In your case, it appears that temp_ip is not a file name but contains the actual data that you want. In that case, use:
done<<<"$temp_ip"
Take care that the variable is placed inside double-quotes. That protects the data against the shell's word splitting which would result in the replacement of new line characters with spaces.
More details
In bash, an expression like <"$temp_ip" is called redirection. In this case in means that the while loop will get its standard input from the file called $temp_ip.
The expression <<<"$temp_ip" is called a here string. In this case, it means that the while loop will get its standard input from the data in the variable $temp_ip.
More information on both redirection and here strings in man bash.

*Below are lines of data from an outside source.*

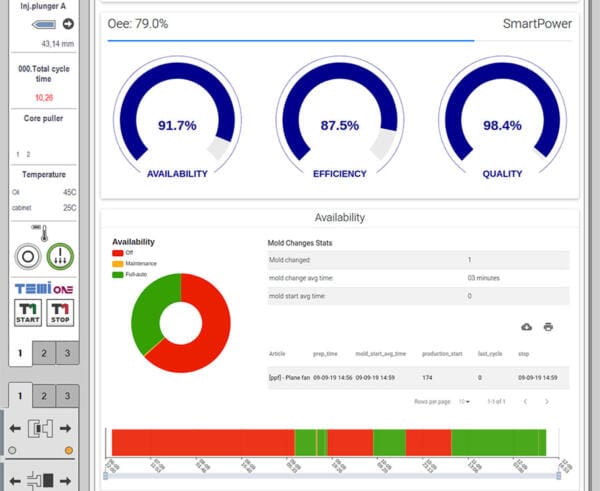Image resolution: width=600 pixels, height=491 pixels.
Task: Click the print icon above the table
Action: [548, 327]
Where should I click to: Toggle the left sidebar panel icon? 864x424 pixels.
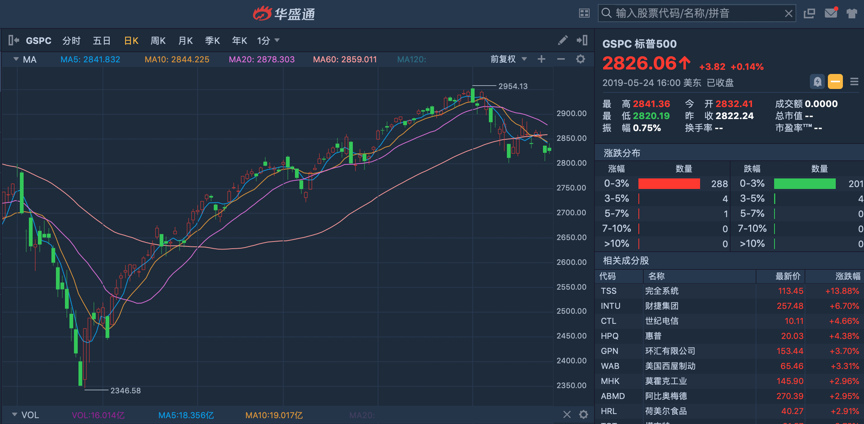[13, 40]
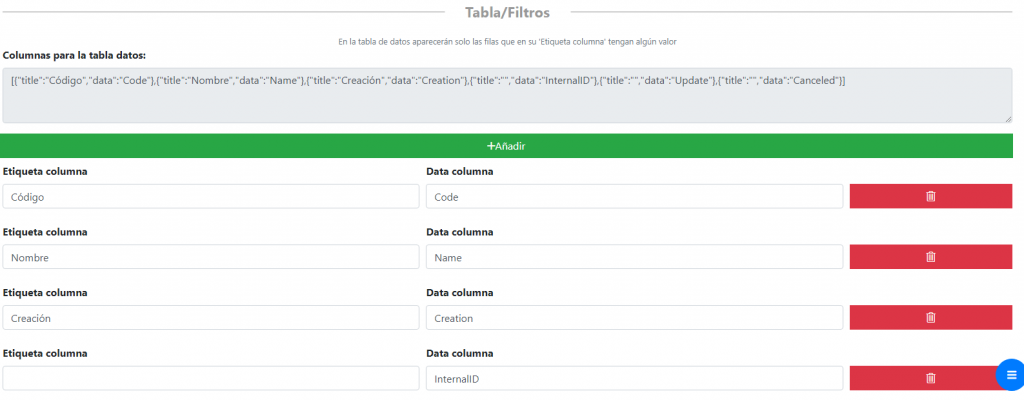Click the hint text about 'Etiqueta columna' values
This screenshot has height=400, width=1024.
(506, 41)
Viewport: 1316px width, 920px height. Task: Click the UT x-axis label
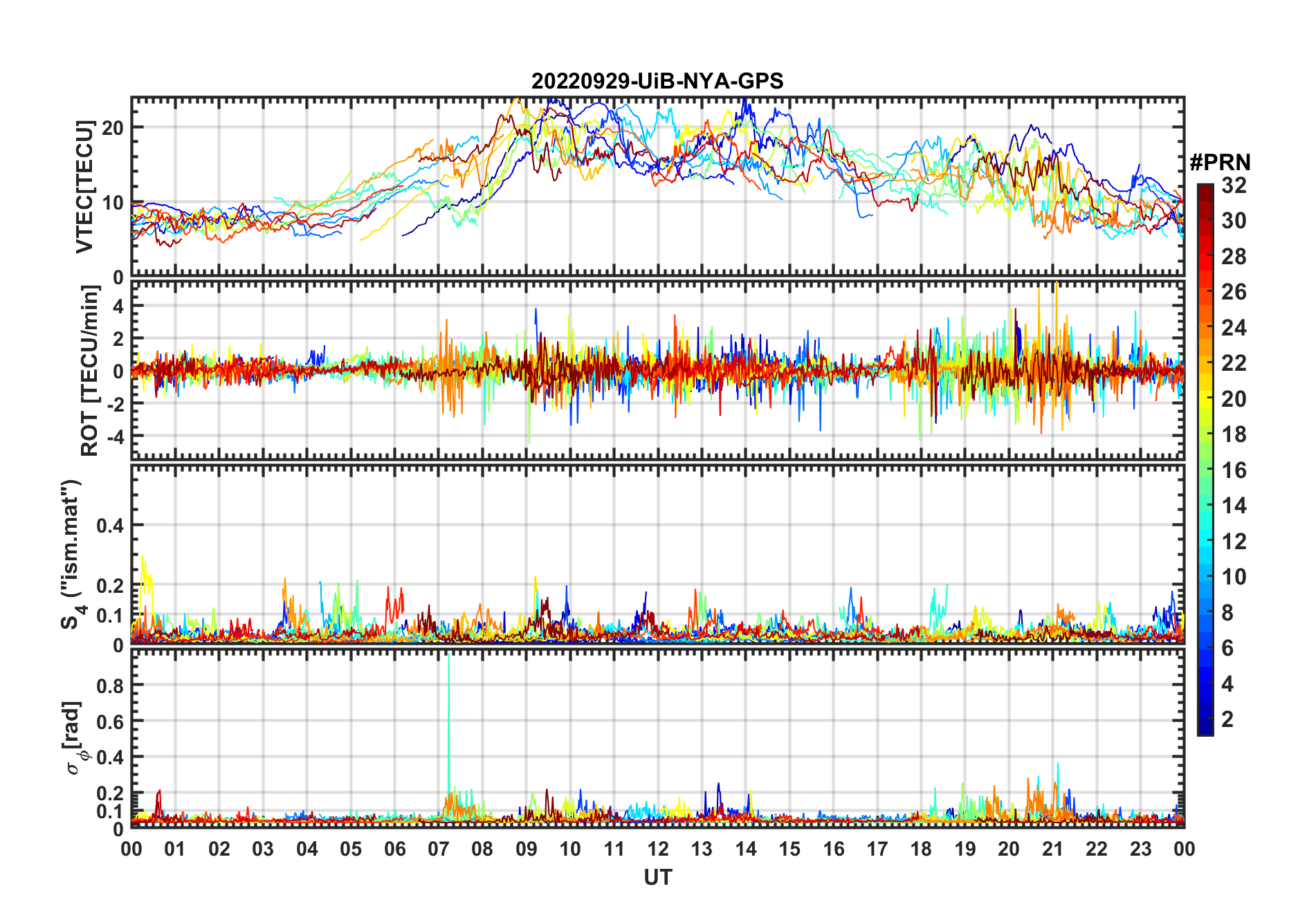658,877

Or you can parse the output of your initial command directly:
$mysql --skip-column-names -h $db_address -u $db_user -p$db_passwd $db_name -e "select ip_routeur,code_site from $db_vtiger_table where $db_vtiger_table.ip_routeur NOT IN (select ip from $db_erreur_table) | \
while read ip codesite
do
...
done
If you want to improve the performance and run some of the 5,000 SNMPGETs in parallel, I would recommend using GNU Parallel (here) like this:
$mysql --skip-column-names -h $db_address -u $db_user -p$db_passwd $db_name -e "select ip_routeur,code_site from $db_vtiger_table where $db_vtiger_table.ip_routeur NOT IN (select ip from $db_erreur_table) | parallel -k -j 20 -N 2 sendSNMPGET {1} $snmp_community {2}
The -k will keep the parallel output in order. The -j 20 will run up to 20 SNMPGETs in parallel at a time. The -N 2 means take 2 parameters from the mysql output per job (i.e. ip and codesite). {1} and {2} are your ip and codesite parameters.
http://www.gnu.org/software/parallel/

I propose to not store the result value but use it directly:
while read ip codesite
do
sendSNMPGET "$ip" "$snmp_community" "$code_site" &
done < <(
"$mysql" --skip-column-names -h "$db_address" -u "$db_user" -p"$db_passwd" "$db_name" \
-e "select ip_routeur,code_site from $db_vtiger_table where $db_vtiger_table.ip_routeur NOT IN (select ip from $db_erreur_table);")
This way you start the mysql command in a subshell and use its output as input to the while loop (similar to piping which here also is an option).
But I see some problems with that code: If you really start each sendSNMPGET command in the background, you very quickly will put a massive load on your computer. For each line you read another active background process is started. This can slow down your machine to the point where it is rendered useless.
I propose to not run more than 20 background processes at a time.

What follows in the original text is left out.